**YOUR TASK:** Could you repeat all of the entries below, character for character?

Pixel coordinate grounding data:
=======

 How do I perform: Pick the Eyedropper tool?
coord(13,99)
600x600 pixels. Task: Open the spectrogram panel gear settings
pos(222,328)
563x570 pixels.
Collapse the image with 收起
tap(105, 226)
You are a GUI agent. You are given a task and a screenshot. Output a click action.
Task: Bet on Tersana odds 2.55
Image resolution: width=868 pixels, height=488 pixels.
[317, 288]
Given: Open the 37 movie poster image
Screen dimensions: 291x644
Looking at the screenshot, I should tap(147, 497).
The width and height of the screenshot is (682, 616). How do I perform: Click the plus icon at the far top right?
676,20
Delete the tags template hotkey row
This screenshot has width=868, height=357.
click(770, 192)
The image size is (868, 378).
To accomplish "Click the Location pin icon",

=======

**SOLUTION FOR THIS EXERCISE:**
 How do I perform: Pick the Eyedropper tool?
coord(13,99)
600x600 pixels. Task: Open the spectrogram panel gear settings
pos(222,328)
563x570 pixels.
Collapse the image with 收起
tap(105, 226)
You are a GUI agent. You are given a task and a screenshot. Output a click action.
Task: Bet on Tersana odds 2.55
Image resolution: width=868 pixels, height=488 pixels.
[317, 288]
Given: Open the 37 movie poster image
Screen dimensions: 291x644
Looking at the screenshot, I should tap(147, 497).
The width and height of the screenshot is (682, 616). How do I perform: Click the plus icon at the far top right?
676,20
Delete the tags template hotkey row
This screenshot has width=868, height=357.
click(770, 192)
The image size is (868, 378).
To accomplish "Click the Location pin icon",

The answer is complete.